İfade etmek istediğimiz o ki, zulme uğrayan Müslüman halklar
söz konusu olduğunda bu kayıtsızlık Birleşmiş Milletler nezdinde daha da
belirgin bir hâl almaktadır. Biz bunu yakın geçmişimizde Arakan'da/Myammar'da,
Doğu Türkistan'da, Keşmir'de, Somali'de, Filipinler'de, Moro'da, Patani'de,
Trinidat/Tobago Adaları'nda ve daha nice yerlerde gördük. 75 yıldan beri ise
Filistin topraklarında görüyoruz... Özellikle ifade edecek olursak 5 daimi
üyenin "veto" yetkisi tam bir garabet ve adaletsizlik örneğidir.
Bakınız, bugün yaşanmakta olan en vahşi soykırım sürecinde birçok ülke
Birleşmiş Milletler'e müracaat edip Gazze'de akan kanın durdurulması için
diplomatik girişimde bulundu, ancak bu talepler karşısında büyük şeytan ABD
devreye girip bu müracaatı "veto" etti. Yani ABD, diyor ki: "Katliam/soykırım devam etmeli, buna
kimse engel olamaz, bu işin garantörü benim, bebekler, kadınlar, çocuklar,
hasılı sivilden ve canlıdan yana ne varsa Siyonist çete öldürmeye devam etsin.
Ben burada onun için nöbet tutuyorum ki, o da rahat rahat soykırım yapsın.
Gazze'de yaşayan tüm canlılar öldürülünceye kadar ben buradayım. Ben bu
soykırımın finansörü olarak Siyonist kardeşlerime 14.5 milyar dolar verdim.
Silah ve mühimmat vermeye de devam edeceğim. İsrail'in yayılmacı/işgal
politikaları benim teminatımdadır. İsrail'in güvenliği benim
önceliğimdir."
Evet, biz bu nedenle diyoruz ki, Gazze'de yaşanan katliamın
baş müsebibi ABD'den başkası değildir. İblis ABD veto etmese ve bu desteği
sağlamasa Siyonist çete soykırım yapamaz. Bu yüzdendir ki, Sayın Erdoğan her
fırsatta, "Dünya beşten büyüktür" deyip veto çelişkisine ve bu
adaletsizliğe dikkat çekmektedir...

→ **Veri bloğu**
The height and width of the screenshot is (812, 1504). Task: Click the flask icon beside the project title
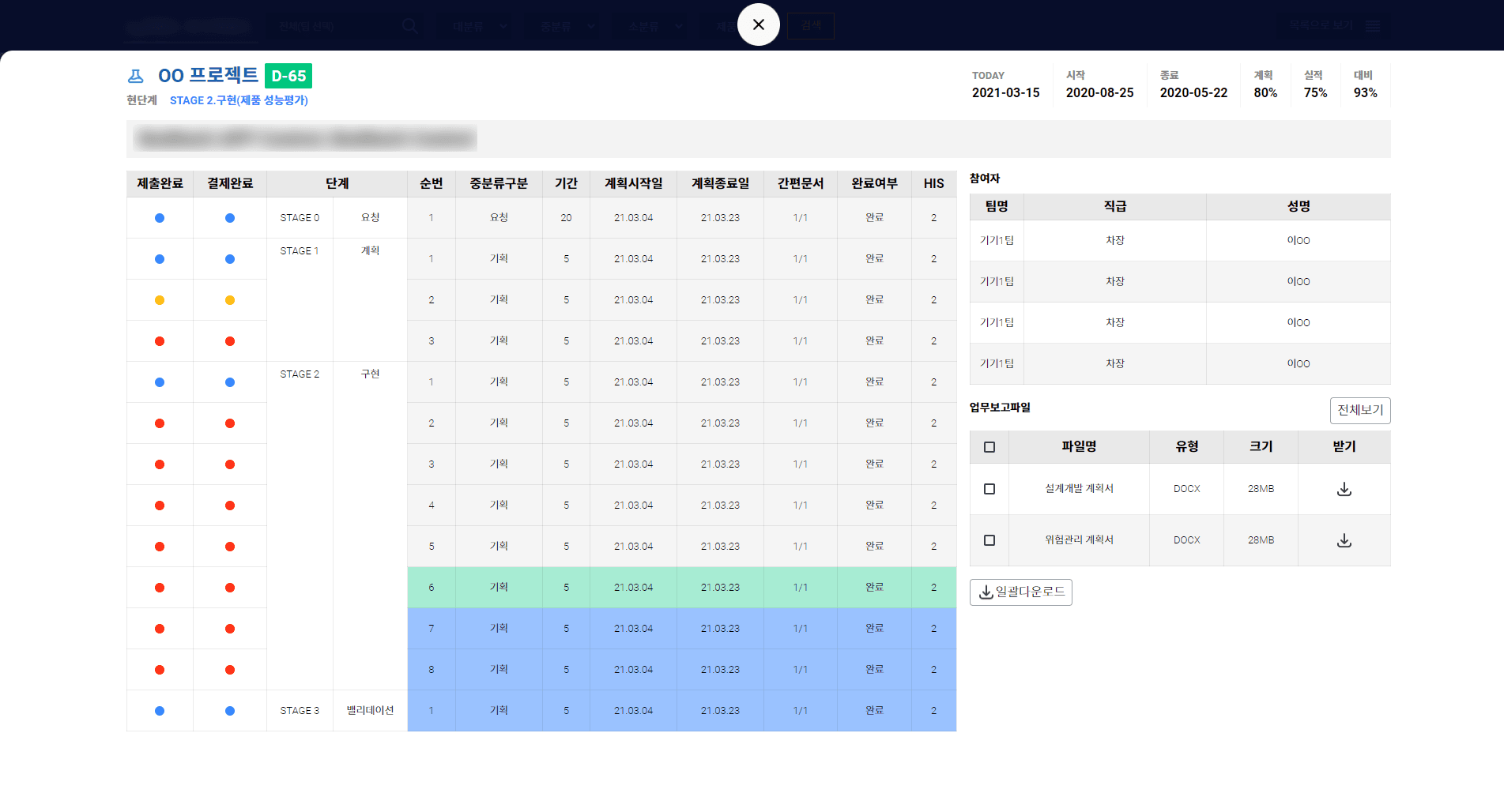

→ **Görev 1**
Birleşmiş Milletler ve veto konulu belge bölümüne göre aşağıdakileri cevaplayın.
(a) Söz konusu kayıtsızlık 75 yıldan beri hangi topraklarda görülmektedir?
(b) ABD'nin ağzından yazılan sözlerde, Siyonist kardeşlere verildiği söylenen miktar nedir?
(c) Sayın Erdoğan her fırsatta hangi sözü söylemektedir?
→ **Görev 2**
Belge bölümünden "Bakınız, bugün yaşanmakta" ile başlayıp "rahat soykırım yapsın." ifadesine kadar süren kısmı birebir çıkarın.

→ **Doğru cevap 1**
(a) Filistin topraklarında.
(b) 14.5 milyar dolar.
(c) "Dünya beşten büyüktür."

→ **Doğru cevap 2**
Bakınız, bugün yaşanmakta olan en vahşi soykırım sürecinde birçok ülke
Birleşmiş Milletler'e müracaat edip Gazze'de akan kanın durdurulması için
diplomatik girişimde bulundu, ancak bu talepler karşısında büyük şeytan ABD
devreye girip bu müracaatı "veto" etti. Yani ABD, diyor ki: "Katliam/soykırım devam etmeli, buna
kimse engel olamaz, bu işin garantörü benim, bebekler, kadınlar, çocuklar,
hasılı sivilden ve canlıdan yana ne varsa Siyonist çete öldürmeye devam etsin.
Ben burada onun için nöbet tutuyorum ki, o da rahat rahat soykırım yapsın.